GCD is also called HCF (Highest common factor) or GCM (Greatest common measure)

Properties of GCD

\( \gcd\left(a,b\right)=\gcd\left(b,a\right) \) i.e. GCD is a cumutative function.
\( \gcd\left(a,\gcd\left(b,c\right)\right)=\gcd\left(\gcd\left(a,b\right),c\right) \). i.e. GCD is assosiative function. Therefore, the GCD of multiple values can be simply denoted as \( \gcd\left(a,b,c,…\right) \).
\( \gcd\left(a,0\right)=a \). Because any number \( a \) can equally devide both \( a \) as well as \( 0 \)
If \( c \) is any constant integer, then \( \gcd\left(a,c\times a+r\right)=\gcd\left(a,r\right) \)
Euclidean algorithm for GCD: Euclidean algorithm is based on the previous property ( \( \gcd\left(a,c\times a+r\right)=\gcd\left(a,r\right) \)). According to Euclidean algo, if \( a\ge b \) and \( r \) is remainder of \[ \frac{a}{b} \] then \( \gcd\left(a,b\right)=\gcd\left(r,b\right) \). Euclidean algo can be used to efficiently calculate GCD’s of two integers using recursive function calls.
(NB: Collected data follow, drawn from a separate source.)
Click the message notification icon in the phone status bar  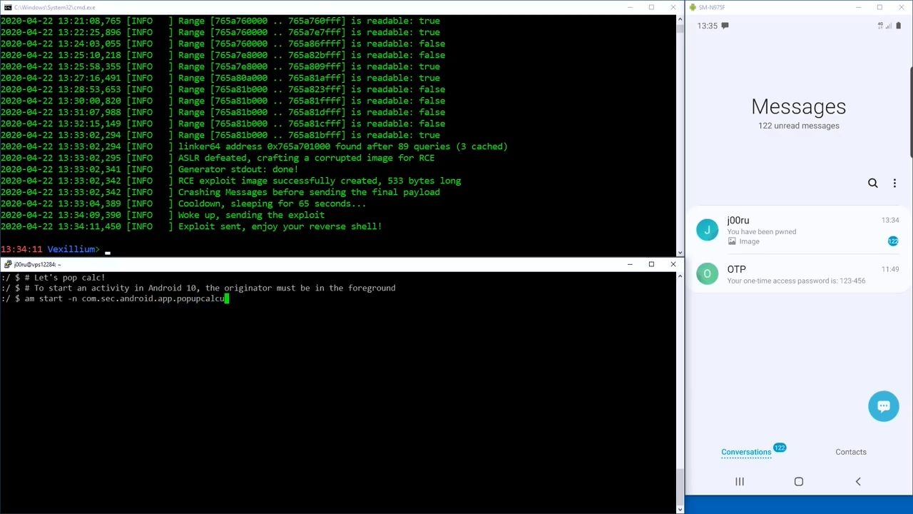tap(725, 26)
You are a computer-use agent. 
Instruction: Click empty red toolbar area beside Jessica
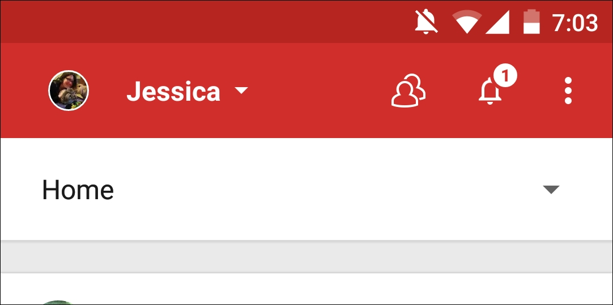pos(317,91)
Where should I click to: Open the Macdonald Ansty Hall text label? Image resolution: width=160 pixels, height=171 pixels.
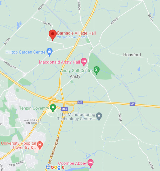(60, 62)

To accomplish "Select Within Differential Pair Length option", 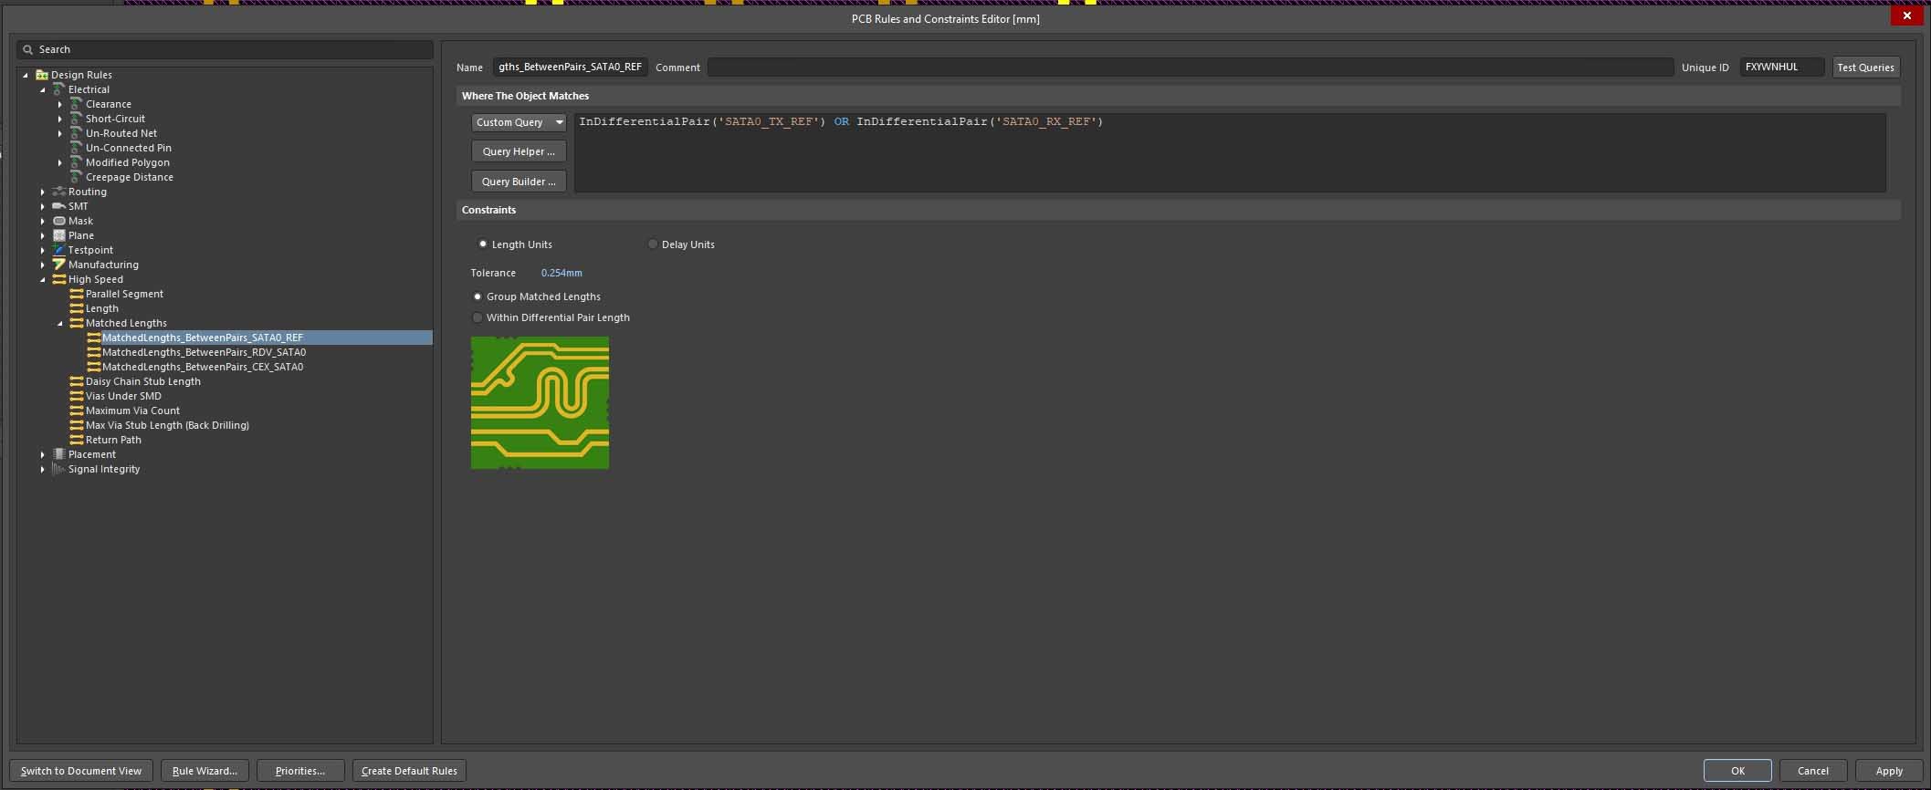I will coord(478,317).
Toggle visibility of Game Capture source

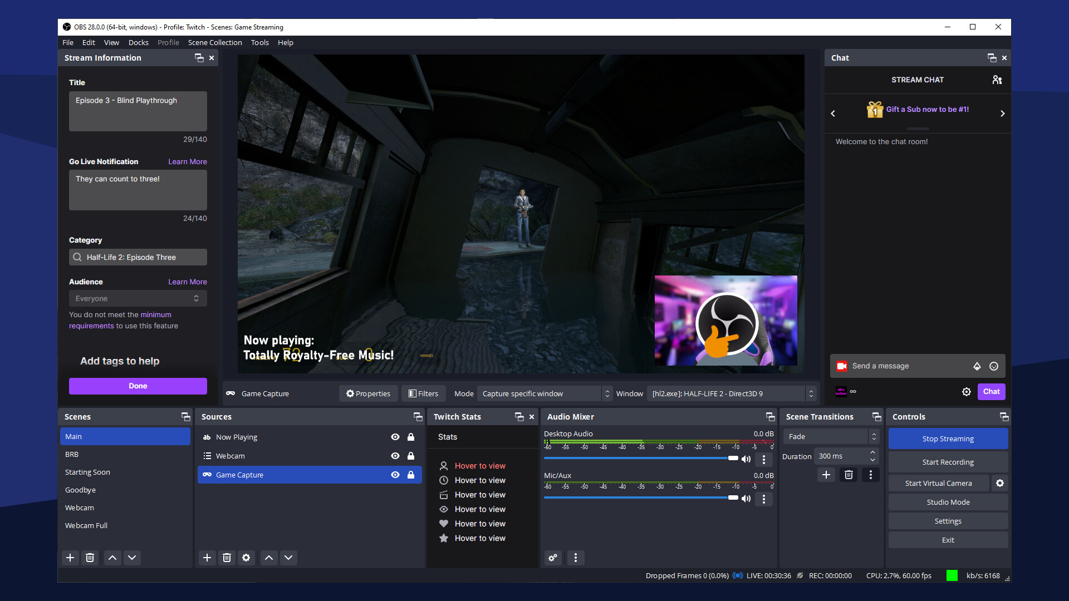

Euclidean algorithm implementation

    public int gcd(int a, int b) {
        if (b == 0) return a;
        //notice that the position of a % b, b are swapped, this is to ensure
        //that the right argument is always smaller than left argument
        //if not swapped, seperate condition checks have to be implemented which
        //will check the larger and smaller numbers to calculate the remainder
        return gcd(b, a % b);
    }

If \( g \) is gcd of \( a \) and \( b \) then \( g \) is also a divisor of \( a+b \). In other words, \( \gcd\left(a,b\right)=\gcd\left(a,b,a+b\right) \).

Proof

Let, \( g \) is GCD of \( a \) and \( b \)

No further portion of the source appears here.